An “identifier” is defined by marking a slot with identifier: true. The slot marked as such is known as the “identifier slot” of the class that holds it.

Identifiers have the additional constraint, compared to singular unique keys, that their value must be globally unique (there cannot be two instances with the same identifier anywhere). In other words, their uniqueness scope is global, instead of being limited to an enclosing container.

The presence of an identifier is necessary to allow instances of a class to be referenced rather than inlined.

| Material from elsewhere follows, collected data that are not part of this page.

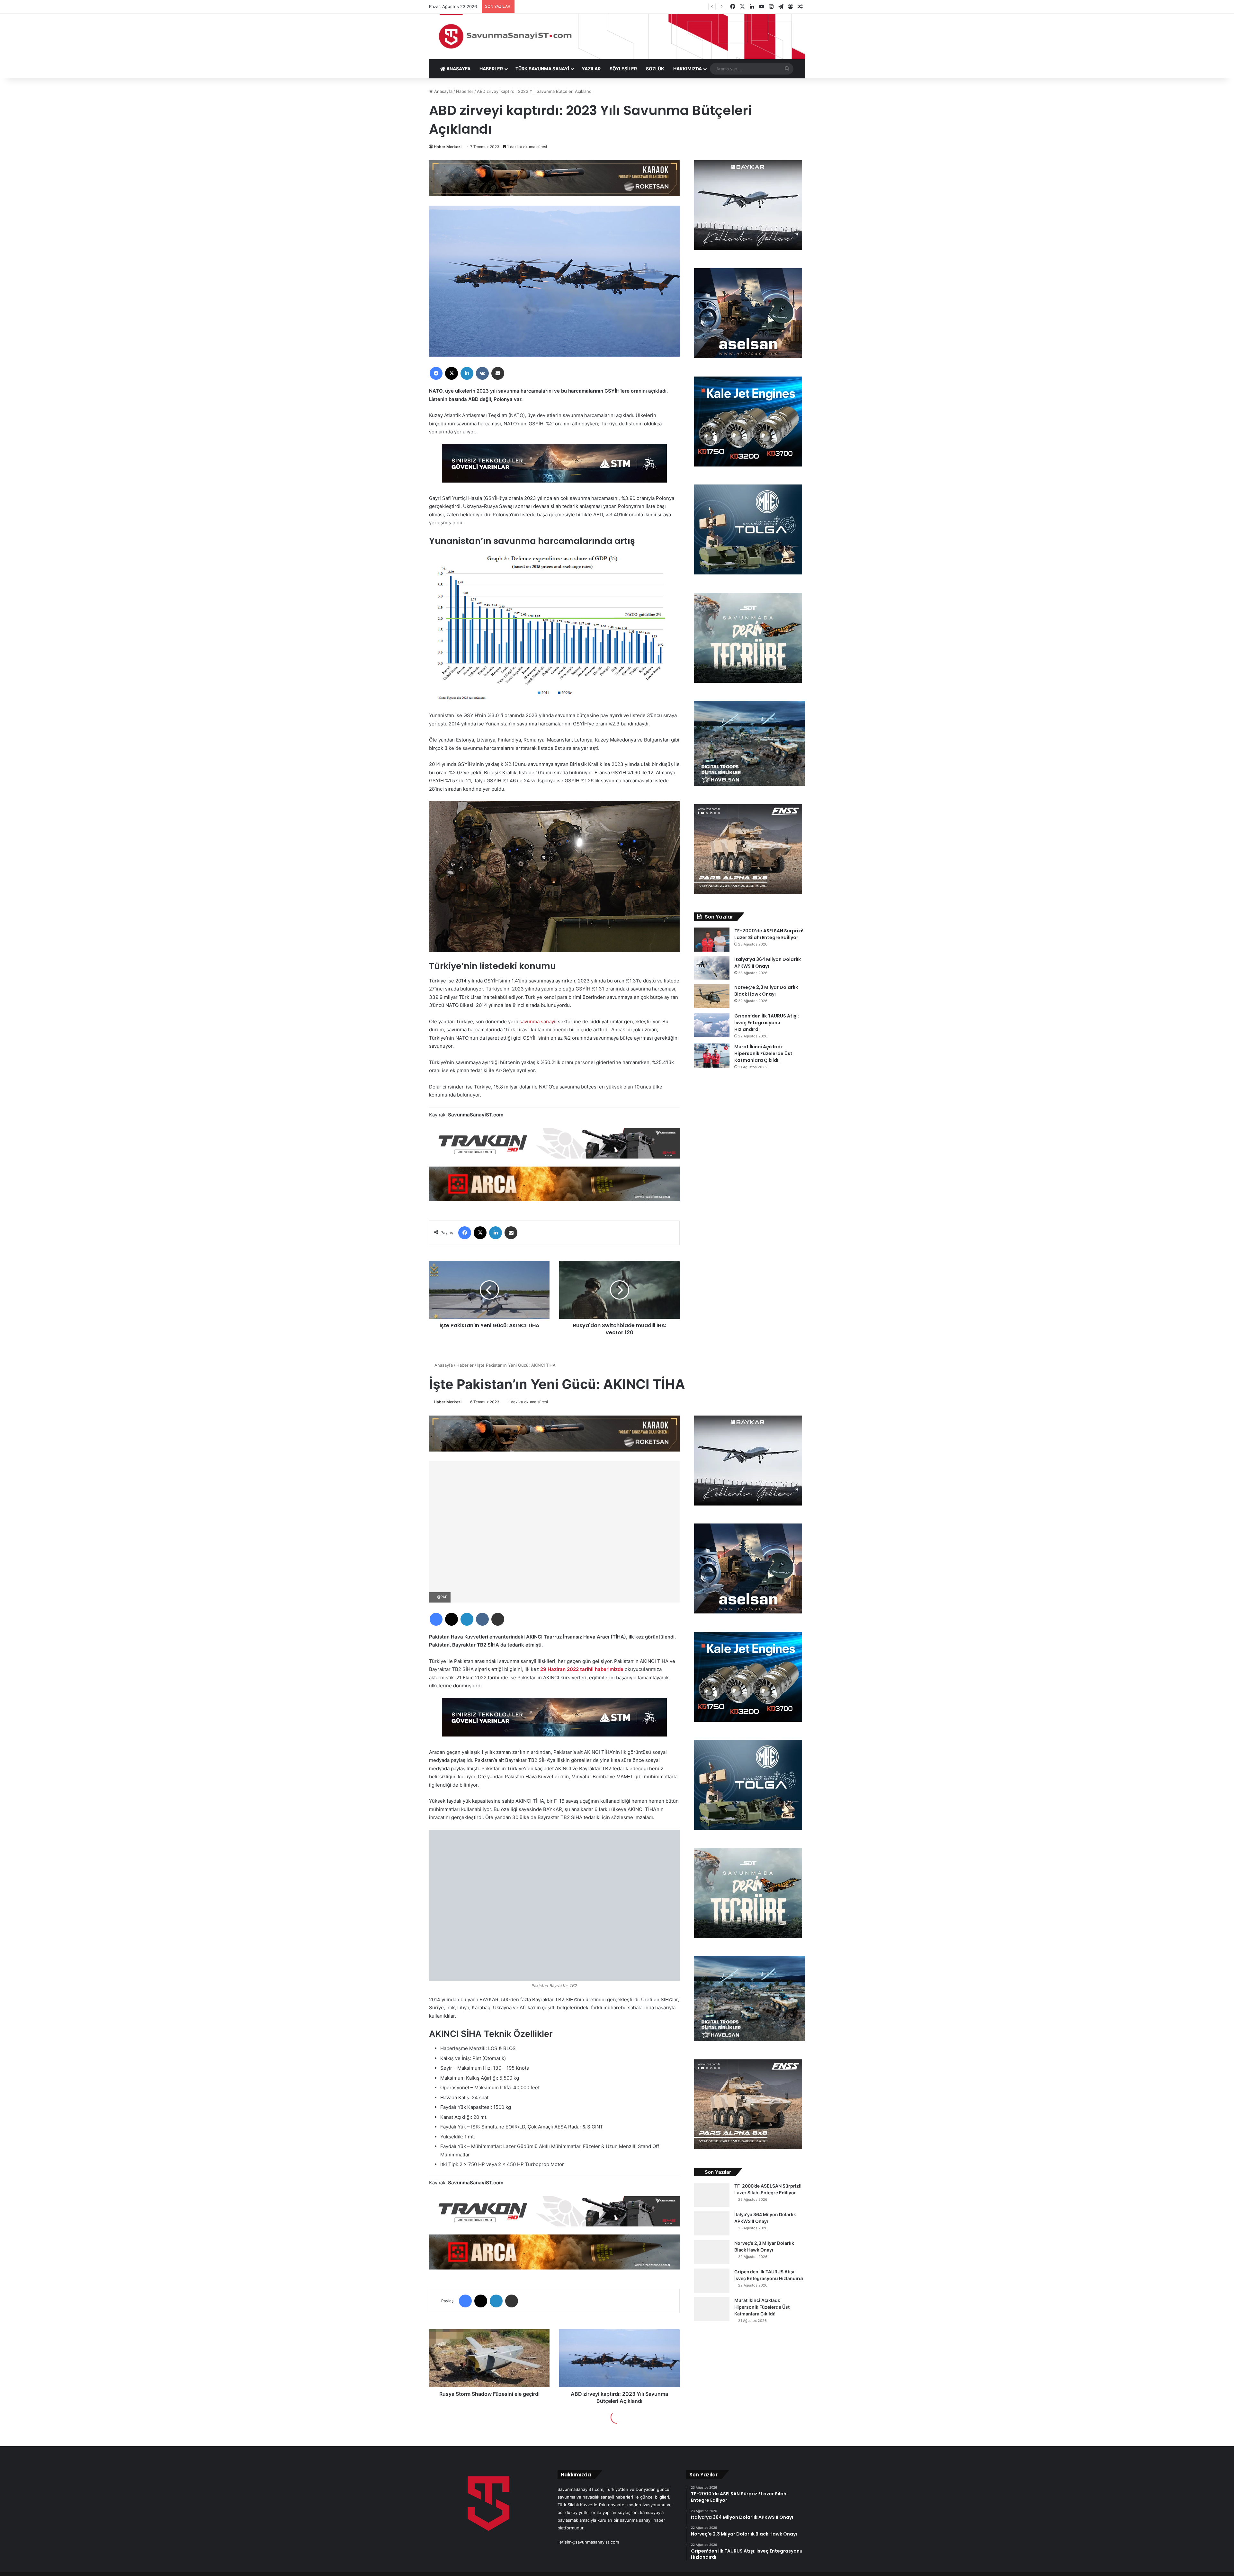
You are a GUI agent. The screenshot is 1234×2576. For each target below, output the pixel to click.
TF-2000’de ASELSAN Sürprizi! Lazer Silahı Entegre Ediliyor (768, 934)
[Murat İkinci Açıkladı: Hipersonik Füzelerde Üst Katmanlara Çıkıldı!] (711, 1056)
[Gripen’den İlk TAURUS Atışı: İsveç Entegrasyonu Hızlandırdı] (711, 1025)
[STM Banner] (554, 468)
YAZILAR (591, 68)
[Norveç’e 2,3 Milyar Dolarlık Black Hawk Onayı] (711, 996)
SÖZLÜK (655, 68)
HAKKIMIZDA (687, 68)
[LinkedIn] (467, 373)
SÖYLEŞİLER (623, 68)
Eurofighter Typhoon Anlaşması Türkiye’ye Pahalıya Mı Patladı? (580, 6)
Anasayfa (442, 91)
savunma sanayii (538, 1021)
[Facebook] (436, 373)
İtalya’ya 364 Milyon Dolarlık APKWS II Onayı (767, 962)
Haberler (464, 91)
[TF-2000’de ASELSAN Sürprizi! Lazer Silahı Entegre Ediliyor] (711, 940)
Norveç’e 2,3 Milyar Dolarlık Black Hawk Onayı (766, 990)
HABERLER (491, 68)
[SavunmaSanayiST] (617, 36)
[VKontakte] (482, 373)
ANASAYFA (457, 68)
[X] (451, 373)
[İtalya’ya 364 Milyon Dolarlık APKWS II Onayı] (711, 968)
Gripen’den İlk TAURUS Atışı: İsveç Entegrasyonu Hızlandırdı (766, 1023)
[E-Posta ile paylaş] (497, 373)
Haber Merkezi (447, 146)
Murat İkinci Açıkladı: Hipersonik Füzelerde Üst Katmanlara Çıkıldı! (763, 1053)
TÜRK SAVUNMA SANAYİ (542, 68)
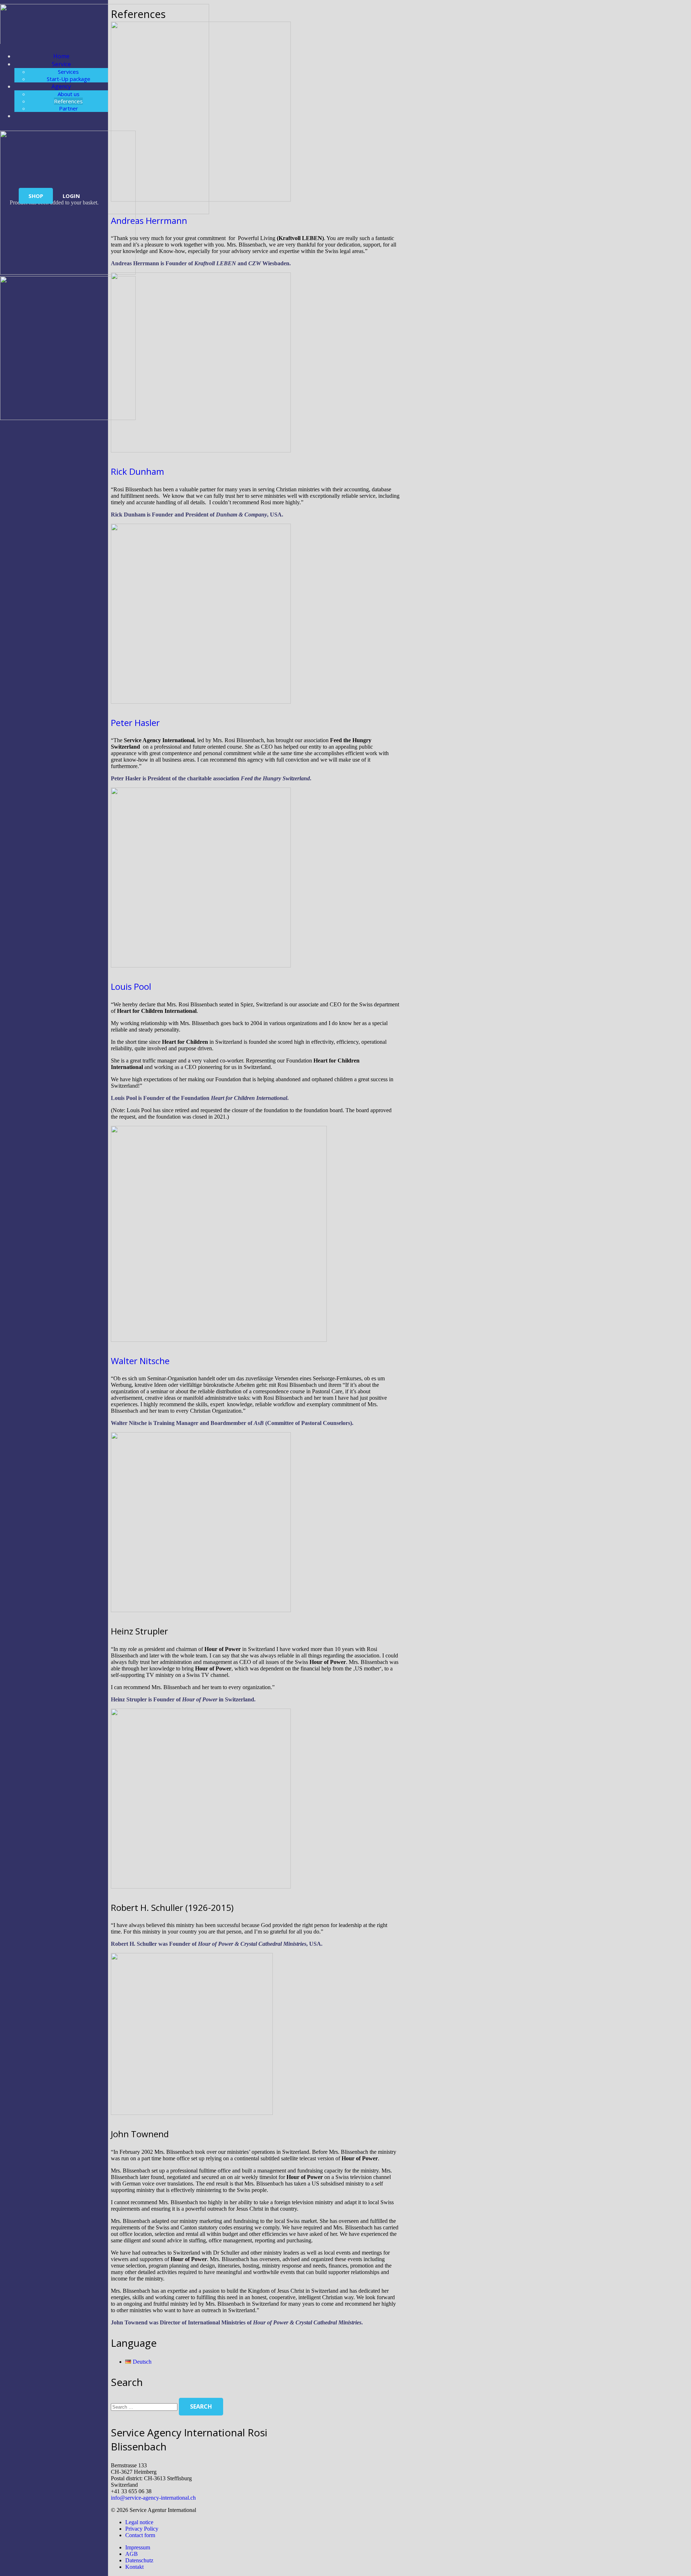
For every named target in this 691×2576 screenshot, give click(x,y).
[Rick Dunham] (201, 450)
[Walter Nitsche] (219, 1340)
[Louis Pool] (201, 965)
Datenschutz (139, 2560)
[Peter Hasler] (201, 702)
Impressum (137, 2547)
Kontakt (134, 2567)
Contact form (140, 2535)
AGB (131, 2554)
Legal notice (139, 2522)
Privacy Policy (141, 2529)
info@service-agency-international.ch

(Note that, since (1) singular unique keys and identifiers are two subtypes of singular keys and (2) any given class can have only one singular key, it naturally follows that a class can have either a singular unique key or an identifier, but not both. Using simultaneously key: true and identifier: true on two slots of the same class is an error.)

String serialization

A rule for generating the string value of a slot can be specified as a string_serialization

classes:
  Person:
    attributes:
      first:
      last:
      full:
        string_serialization: "{first} {last}"
  • Tools for performing missing value inference can then populate the full slot based on the other two slots

  • Tools for performing validation can use this to check slot values

    • if all 3 slots are populated, missing value inference can be used to check for consistency

    • if only full is provided, then the string can be checked (e.g. by a regex) to ensure the syntax is consistent

See:

Patterns

The value of a slot can be constrained to conform to a particular string pattern using the pattern metaslot

Example:

  slots:
     phone:
       pattern: "^[\\d\\(\\)\\-]+$"   ## regular expression

See:

Structured patterns

The structured_pattern construct allows you to provide patterns in a more structured way, and to reuse sub-patterns.

First you declare the patterns to be reused in the top level of your schema:

settings:
  float: "\\d+[\\.\\d+]"
  unit: "\\S+"
  email: "\\S+@\\S+{\\.\\w}+"

You can then use this inside a structured pattern:

  height:
    range: string
    structured_pattern:
      syntax: "{float} {unit.length}"
      interpolated: true
      partial_match: false

You can use gen-linkml to expand these into structured patterns

Minimum and Maximum values

Any numeric value can have minimum and maximum values specified

Expressions and other advanced features

The above describes the core constraint feature. See the advanced features guide for more on how to write rules and expressions for more expressive constraints.